The hub WILL change at standstill, that’s the beauty of hub gears particularly for heavy traffic work.


----------



## Kell (10 Feb 2021)

Yeah. I’ve been caught out when thinking better of trying to make the lights.

You go for it, realise you’re not going to make it and have to slam the brakes on. In all the confusion, you end up in completely the wrong gear. Switching the hub gear down can be done at standstill, so it’s useful from that respect.


----------



## TheDoctor (24 Mar 2021)

I shall keep quiet about double chainsets on Bromptons...


----------



## Rocky (24 Mar 2021)

TheDoctor said:


> I shall keep quiet about double chainsets on Bromptons...


You don't need to say anything......we already know


----------



## Pale Rider (24 Mar 2021)

I've always thought the Brompton is crying out for a cheap but reliable Shimano seven or eight speed hub.


----------



## T4tomo (24 Mar 2021)

I don't think the Nexus hub was very reliable was it? 
people like kinetics will fit you a SA 8 speed and a Alfine and all sorts of modifcations (i think he abandoned doing a nexus)
the aren't cheap, some require modified rear triangle to fit. weight and foldability are also an obstacle, hence the current 3 spd SA hub. its gives a decent enough range with or without the 2spd derailleur and is reasonably light and narrow enough to fit the brommie frame and very very reliable


----------



## straas (25 Mar 2021)

Since reading about the method of changing gears on here my Brompton experience has been even better! Previously I found the range using just the hub can be quite wide, but now it works really well with a shift on the derailleur too. 

So handy to be able to change down on the hub when stationary aswell. At the moment, it's my favourite bike to travel about on. 

I got a fold up north face bag and have used an arno strap to attach it under the seat.
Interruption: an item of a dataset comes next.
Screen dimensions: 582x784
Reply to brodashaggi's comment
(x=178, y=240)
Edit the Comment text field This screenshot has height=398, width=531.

Handy when I unexpectedly pick something up whilst I'm out.


----------



## berlinonaut (25 Mar 2021)

T4tomo said:


> I don't think the Nexus hub was very reliable was it? (...) weight and foldability are also an obstacle,


The Nexus 8 premium conversion is done by Juliane Neuss in Germany on a regular basis by spreading the original rear frame and spacering down the hub along with a couple of other modifications. It has over the last ~20 years proven to be reliable and users are very satisfied with it. The general reliability of the Nexus is no secret as well: Issues are reported around the 20.000 km mark onwards while a relevant amount lasts massively longer. However, according to the manual the hubs do need maintainance from time to time which most users neglect - so it is not the hub alone that is causing issues plus many Brommis will barely reach the 20.000km mark anyway due to the riders not using them that intensively.

Weight is also no secret: The Nexus Premium conversion by Juliane adds around 1kg to the weight of the 6 speed, the S/A 8-speed conversion is around the same ball park.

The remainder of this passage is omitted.